§ **Problem requirements**:
Copy out every line in the records below, starting at the line containing "Given: Enable the G2 checkbox" and going down to the line containing "Looking at the", both of them included, and nothing beyond that.

§ **Excerpted records**:
____

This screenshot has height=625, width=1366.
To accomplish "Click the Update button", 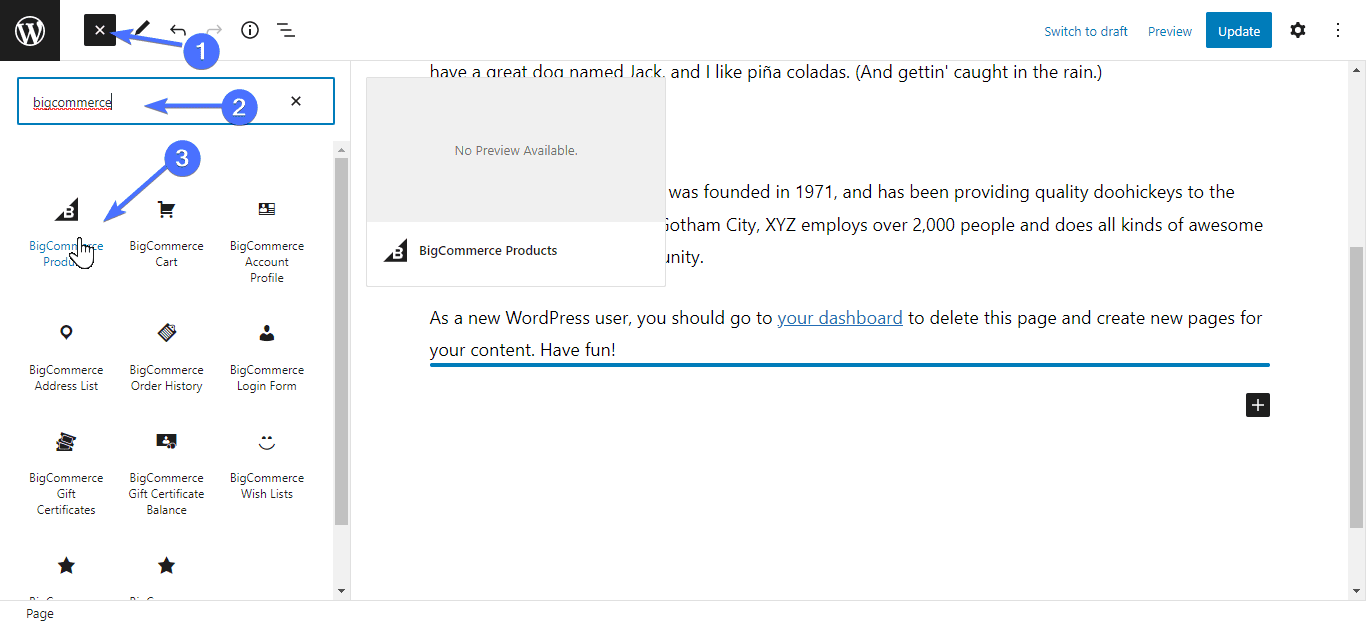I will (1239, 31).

____

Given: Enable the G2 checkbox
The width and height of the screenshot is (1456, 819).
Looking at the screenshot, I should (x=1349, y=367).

____

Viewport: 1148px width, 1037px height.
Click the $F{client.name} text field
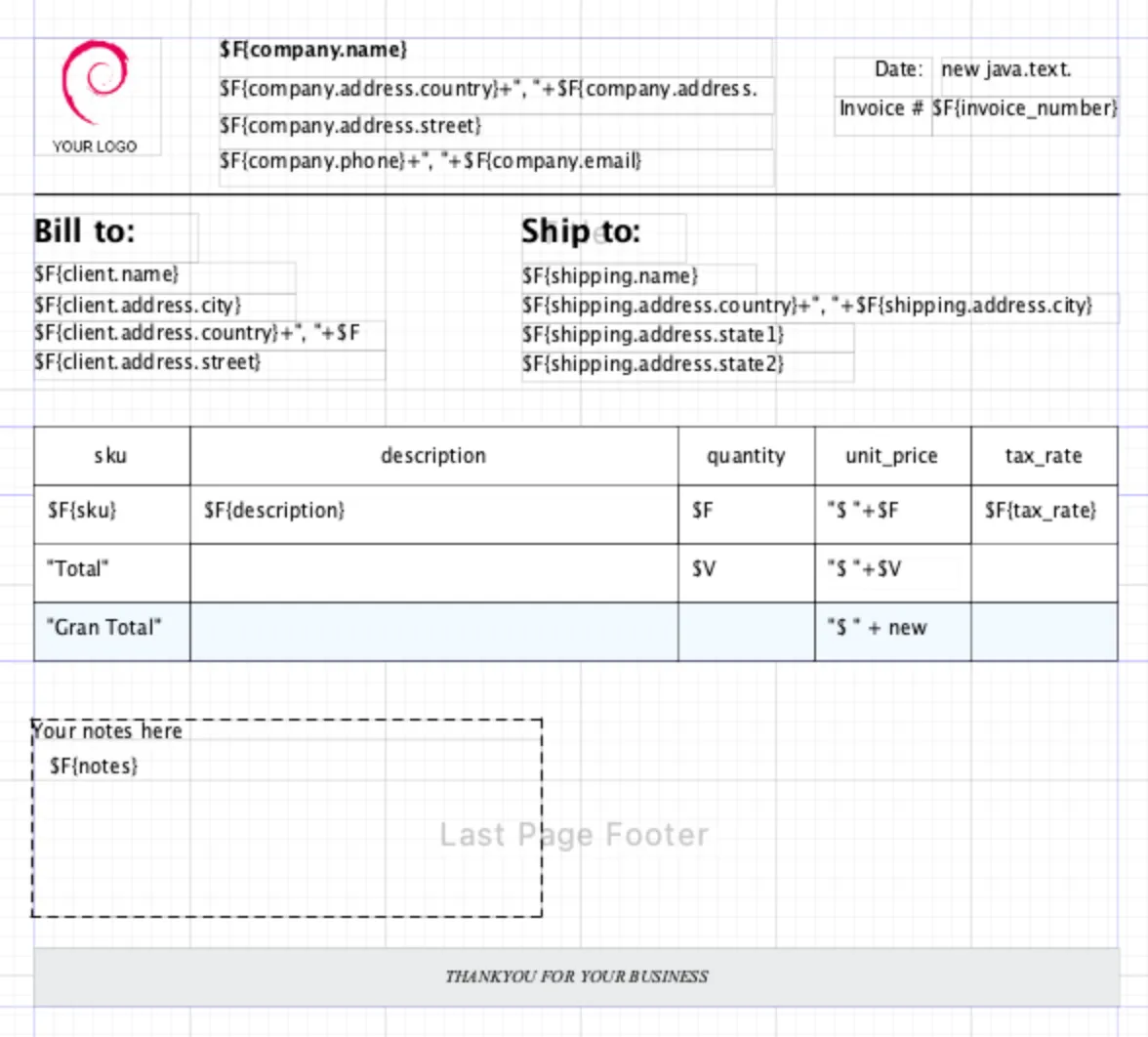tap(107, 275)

____

§ **Result of this task**:
Given: Enable the G2 checkbox
The width and height of the screenshot is (1456, 819).
Looking at the screenshot, I should (x=1349, y=367).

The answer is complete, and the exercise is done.